Frank drove Holly to her apartment. They talked very little on the way back. Frank thought that it was pretty unlucky to go fishing and find the stream had been stolen, particularly when you needed the stream for more than just fishing.

43

The phone rang in the dark. He had a feeling it might be Gracie, who got up about two hours before dawn. She was always worried about missing something. Frank was able to reach over to the bedside table and get it without turning on his light. It was Gracie.

“Shall we try again?”

“I’m willing to try again, if you are,” he said.

“I’m talking about lunch.”

“That’s what I mean,” he lied, “lunch.
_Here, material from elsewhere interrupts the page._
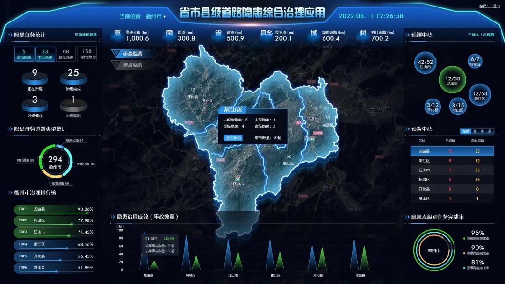Click the 高速公路 expressway hexagon icon
This screenshot has width=505, height=284.
click(x=117, y=36)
What did you think I meant?”

“Lunch, I guess.”

“No, let’s not have lunch. It’s too structured. Let’s go to the library.”

“When?”

“When does it open?” Frank asked.

“I think nine.”

“I’ll meet you in front,” he said.

“Okeydoke.”

“Well, good night.”

“Goodbye.”

Frank got up at daylight. From his bedroom he could see a blush on the houses along the street. A car went by and he looked down at its empty ski rack. A leisurely dog appeared and lifted his leg against the base of a stop sign, then circled it slowly, scratching with stiff legs. A magpie flew down onto a laurel branch and shifted its head back and forth for balance while the oscillations of the branch slowly came to a stop.